Aside from issuing its final report (which we don’t discuss in detail here owing to its similarity to that discussed in our earlier coverage, above), ICER has today shared three policy recommendations with respect to MDMA-assisted therapy, and psychedelic therapies more broadly.
The first states that any approval of a psychedelic therapy should be paired with “an expansive Risk Evaluation and Mitigation Strategies (REMS) program”, which would track adverse events and require “rigorous certification” of providers involved in the treatment.
That certification and oversight should not be carried out by Lykos alone, the recommendation continues, due to potential conflicts of interest. This echoed concerns voiced by some members of the FDA Advisory Committee meeting on MDMA, earlier this month. There, committee member Walter Dunn, for example, said that there are “serious questions” about whether Lykos is fit to oversee the training of therapists in a responsible manner, given the alleged misconduct seen in its studies.
Instead, ICER prescribes, groups like the American Psychiatric Association and American Psychological Association should be involved, and other stakeholders such as payors might have a role to play here, too.

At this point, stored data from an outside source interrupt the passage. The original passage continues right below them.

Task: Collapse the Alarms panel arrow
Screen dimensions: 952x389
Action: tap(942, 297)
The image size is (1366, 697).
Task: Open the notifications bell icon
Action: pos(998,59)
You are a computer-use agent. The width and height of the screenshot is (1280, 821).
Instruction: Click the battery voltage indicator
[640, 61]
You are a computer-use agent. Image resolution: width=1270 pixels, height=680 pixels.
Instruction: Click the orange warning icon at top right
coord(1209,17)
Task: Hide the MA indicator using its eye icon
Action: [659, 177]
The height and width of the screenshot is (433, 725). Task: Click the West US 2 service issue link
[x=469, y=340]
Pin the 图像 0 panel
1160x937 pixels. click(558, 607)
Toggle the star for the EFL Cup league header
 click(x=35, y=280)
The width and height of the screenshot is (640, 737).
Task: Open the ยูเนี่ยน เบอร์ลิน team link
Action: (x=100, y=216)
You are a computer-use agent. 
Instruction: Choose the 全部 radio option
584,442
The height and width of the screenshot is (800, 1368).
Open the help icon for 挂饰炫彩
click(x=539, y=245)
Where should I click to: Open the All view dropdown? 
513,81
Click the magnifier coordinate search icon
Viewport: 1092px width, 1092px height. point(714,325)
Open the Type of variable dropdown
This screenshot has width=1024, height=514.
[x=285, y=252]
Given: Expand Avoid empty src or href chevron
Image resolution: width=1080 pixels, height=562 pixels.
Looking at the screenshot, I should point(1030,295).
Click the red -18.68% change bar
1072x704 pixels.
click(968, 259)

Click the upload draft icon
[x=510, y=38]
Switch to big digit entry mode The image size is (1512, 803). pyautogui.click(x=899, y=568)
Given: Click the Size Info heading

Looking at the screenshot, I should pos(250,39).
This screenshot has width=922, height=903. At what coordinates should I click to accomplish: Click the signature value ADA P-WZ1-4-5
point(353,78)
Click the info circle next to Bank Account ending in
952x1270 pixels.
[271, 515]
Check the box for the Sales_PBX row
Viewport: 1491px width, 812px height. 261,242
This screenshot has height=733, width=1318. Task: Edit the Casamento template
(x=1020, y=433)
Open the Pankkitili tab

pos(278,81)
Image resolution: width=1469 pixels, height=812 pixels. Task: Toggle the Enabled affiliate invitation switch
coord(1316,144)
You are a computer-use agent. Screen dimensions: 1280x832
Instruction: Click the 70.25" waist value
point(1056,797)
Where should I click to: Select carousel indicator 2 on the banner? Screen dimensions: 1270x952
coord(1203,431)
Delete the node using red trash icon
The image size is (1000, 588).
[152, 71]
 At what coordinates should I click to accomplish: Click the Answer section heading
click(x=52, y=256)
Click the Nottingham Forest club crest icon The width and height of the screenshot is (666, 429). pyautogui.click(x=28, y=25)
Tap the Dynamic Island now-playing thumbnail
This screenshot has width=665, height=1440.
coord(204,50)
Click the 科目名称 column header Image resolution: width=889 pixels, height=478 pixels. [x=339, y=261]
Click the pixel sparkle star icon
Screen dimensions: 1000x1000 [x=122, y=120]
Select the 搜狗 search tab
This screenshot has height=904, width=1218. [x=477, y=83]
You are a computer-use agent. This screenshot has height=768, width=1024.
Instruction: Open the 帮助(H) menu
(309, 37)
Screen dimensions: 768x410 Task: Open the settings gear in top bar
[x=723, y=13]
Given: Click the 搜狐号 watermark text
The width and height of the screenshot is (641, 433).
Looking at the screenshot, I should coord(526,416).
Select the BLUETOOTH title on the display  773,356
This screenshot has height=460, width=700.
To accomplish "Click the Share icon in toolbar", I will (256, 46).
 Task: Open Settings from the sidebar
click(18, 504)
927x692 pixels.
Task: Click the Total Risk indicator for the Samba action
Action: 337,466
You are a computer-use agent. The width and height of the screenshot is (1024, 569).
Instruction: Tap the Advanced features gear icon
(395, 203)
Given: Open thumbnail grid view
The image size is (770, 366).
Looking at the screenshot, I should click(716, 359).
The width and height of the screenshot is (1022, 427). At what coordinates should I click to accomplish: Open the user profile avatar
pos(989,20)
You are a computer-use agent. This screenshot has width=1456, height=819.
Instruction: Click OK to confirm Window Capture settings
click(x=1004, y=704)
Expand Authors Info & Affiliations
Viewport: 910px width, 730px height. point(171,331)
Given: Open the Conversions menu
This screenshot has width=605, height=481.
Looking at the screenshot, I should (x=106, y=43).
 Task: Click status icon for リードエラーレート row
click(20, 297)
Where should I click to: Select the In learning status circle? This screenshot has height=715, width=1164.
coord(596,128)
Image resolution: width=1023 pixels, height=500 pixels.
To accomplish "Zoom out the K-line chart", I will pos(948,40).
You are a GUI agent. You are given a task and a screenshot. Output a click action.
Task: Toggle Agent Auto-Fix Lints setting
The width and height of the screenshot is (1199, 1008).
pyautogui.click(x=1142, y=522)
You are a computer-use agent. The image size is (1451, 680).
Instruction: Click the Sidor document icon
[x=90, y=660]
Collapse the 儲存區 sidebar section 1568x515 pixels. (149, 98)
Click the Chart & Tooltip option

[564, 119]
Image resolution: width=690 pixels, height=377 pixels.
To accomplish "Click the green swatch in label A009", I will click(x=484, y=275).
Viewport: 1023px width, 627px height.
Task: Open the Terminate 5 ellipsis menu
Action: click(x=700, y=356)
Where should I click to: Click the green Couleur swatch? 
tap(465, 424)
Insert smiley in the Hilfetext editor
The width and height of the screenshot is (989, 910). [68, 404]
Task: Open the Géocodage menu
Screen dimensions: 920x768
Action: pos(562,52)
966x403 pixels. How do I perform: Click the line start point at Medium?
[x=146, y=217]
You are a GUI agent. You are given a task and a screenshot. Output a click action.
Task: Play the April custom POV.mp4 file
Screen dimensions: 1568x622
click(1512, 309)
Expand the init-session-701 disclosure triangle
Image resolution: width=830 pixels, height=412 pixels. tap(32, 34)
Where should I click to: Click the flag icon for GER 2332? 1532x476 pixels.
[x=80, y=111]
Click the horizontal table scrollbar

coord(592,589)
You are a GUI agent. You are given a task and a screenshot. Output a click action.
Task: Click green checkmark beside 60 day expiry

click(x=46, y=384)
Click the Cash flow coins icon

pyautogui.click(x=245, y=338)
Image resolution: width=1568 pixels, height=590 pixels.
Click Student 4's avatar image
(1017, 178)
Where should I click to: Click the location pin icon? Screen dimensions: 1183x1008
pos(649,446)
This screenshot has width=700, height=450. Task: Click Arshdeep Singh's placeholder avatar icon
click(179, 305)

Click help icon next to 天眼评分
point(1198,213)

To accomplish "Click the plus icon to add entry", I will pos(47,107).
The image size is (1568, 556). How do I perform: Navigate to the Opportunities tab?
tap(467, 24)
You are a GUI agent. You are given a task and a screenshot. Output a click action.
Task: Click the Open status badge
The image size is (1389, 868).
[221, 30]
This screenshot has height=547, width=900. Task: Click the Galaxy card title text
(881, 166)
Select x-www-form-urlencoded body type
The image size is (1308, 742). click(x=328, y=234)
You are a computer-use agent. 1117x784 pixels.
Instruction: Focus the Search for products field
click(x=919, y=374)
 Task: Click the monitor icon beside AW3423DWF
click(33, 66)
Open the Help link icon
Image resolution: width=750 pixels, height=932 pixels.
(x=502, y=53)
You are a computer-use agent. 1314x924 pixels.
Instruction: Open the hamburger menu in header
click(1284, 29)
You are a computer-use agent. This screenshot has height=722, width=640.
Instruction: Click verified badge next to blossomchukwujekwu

In practice, this could entail the manufacturer (Lykos, in this case) certifying providers before a separate entity (a speciality society, for example) provides a second sign-off. This certification and oversight should extend to both the prescriber and the therapists, ICER argues.
Payors might also consider identifying “a limited network of centers of excellence for the provision of psychedelic treatments”, it continues.
Its second recommendation suggests that, as soon as possible following any regulatory approval, both clinical specialty societies and large integrated provider systems like the VA should develop clinical practice guidelines.
“Payers look to see if guidelines exist when developing early coverage policies”, ICER wrote, “and therefore it will be important for all stakeholders to have rigorous guidelines to help align evidence, practice, and insurance coverage across the diverse payers in the US health system.”
Its final recommendation for psychedelic treatments is directed toward payors themselves. ICER urges them to “translate the findings from pivotal trials of psychedelic treatments and the recommendations from available clinical guidelines into transparent, evidence-based coverage policies”.
If MDMA-assisted therapy does receive approval in August, ICER says that it would “be reasonable for payers to draw relatively tight boundaries around coverage”, given what it characterises as “the context of the uncertainty at this time”.
For psychedelic-based treatments more broadly, ICER says it will “be reasonable for payers to consider step therapy”, given novel treatments “will lack the longer-term record of safety and effectiveness that has been demonstrated by several short-term trauma-focused psychotherapies”.
What’s more, if these new approaches are more resource-intensive (as psychedelic therapies such as MDMA-assisted therapy are), ICER says it is “also reasonable for payers to favor approaches requiring less clinician time to maximize access to an accepted form of therapy.”
Finally, ICER says that payors should keep a keen eye on studies of MDMA paired with evidence-based psychotherapy approaches, if Lykos’ approach is ultimately approved. Should those pairings of MDMA with existing approaches demonstrate equal or better outcomes, it notes, payors “should consider rapidly expanding coverage to include these options, which will likely help expand access and require fewer clinical resources.”
ICER also made more direct recommendations for future research, aside from suggesting that MDMA be tested in combination with evidence-based trauma-focused psychotherapies.
It suggests, for example, conducting head-to-head trials that compare MDMA-assisted therapy with first-line trauma-focused psychotherapies. Evaluating different models of delivering MDMA-assisted therapy, such as in a 1:1 therapist:patient context, or with fewer or more frequent therapy sessions.